The lines to return are those below that contain the word "agent".
----------
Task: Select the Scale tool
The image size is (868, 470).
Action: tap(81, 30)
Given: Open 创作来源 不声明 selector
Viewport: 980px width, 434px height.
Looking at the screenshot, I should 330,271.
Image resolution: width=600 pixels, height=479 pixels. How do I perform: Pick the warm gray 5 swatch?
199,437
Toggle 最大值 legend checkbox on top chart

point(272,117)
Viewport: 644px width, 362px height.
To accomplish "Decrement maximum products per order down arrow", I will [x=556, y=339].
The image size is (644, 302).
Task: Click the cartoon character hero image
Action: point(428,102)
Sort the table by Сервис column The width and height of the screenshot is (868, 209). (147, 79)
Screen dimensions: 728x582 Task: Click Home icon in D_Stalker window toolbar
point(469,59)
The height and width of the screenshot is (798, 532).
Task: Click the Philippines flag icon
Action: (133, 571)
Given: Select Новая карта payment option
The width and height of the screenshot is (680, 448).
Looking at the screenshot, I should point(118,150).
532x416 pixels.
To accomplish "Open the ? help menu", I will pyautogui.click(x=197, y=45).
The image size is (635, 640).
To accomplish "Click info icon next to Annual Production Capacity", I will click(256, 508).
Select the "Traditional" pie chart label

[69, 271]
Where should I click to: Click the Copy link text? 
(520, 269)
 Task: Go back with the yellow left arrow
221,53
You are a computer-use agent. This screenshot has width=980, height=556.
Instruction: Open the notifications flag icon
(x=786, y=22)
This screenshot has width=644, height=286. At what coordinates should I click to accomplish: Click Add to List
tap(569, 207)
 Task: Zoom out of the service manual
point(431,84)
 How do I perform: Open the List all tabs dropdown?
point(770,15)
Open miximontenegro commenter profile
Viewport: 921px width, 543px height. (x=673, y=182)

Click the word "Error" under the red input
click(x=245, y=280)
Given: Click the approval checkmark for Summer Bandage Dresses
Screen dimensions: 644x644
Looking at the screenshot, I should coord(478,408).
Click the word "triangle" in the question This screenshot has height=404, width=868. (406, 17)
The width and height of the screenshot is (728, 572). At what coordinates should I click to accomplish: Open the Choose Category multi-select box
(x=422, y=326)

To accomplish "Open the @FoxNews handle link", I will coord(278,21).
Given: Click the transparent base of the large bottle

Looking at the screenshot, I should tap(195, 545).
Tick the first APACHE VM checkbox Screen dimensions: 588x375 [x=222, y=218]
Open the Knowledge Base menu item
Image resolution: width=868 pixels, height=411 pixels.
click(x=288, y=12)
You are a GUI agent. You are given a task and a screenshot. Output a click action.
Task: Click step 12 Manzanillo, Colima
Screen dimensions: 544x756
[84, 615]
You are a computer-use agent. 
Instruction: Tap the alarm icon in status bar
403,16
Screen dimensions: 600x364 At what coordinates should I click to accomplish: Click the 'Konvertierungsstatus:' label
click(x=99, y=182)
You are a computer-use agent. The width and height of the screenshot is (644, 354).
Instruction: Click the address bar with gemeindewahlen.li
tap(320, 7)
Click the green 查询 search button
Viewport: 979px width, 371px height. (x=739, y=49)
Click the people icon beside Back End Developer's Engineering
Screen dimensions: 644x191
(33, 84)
----------
OUTPUT FOR THIS EXERCISE:
You are a computer-use agent. This screenshot has width=980, height=556.
You are a GUI agent. You are given a task and a screenshot. Output a click action.
You are a computer-use agent. 
You are a computer-use agent. The width and height of the screenshot is (644, 354).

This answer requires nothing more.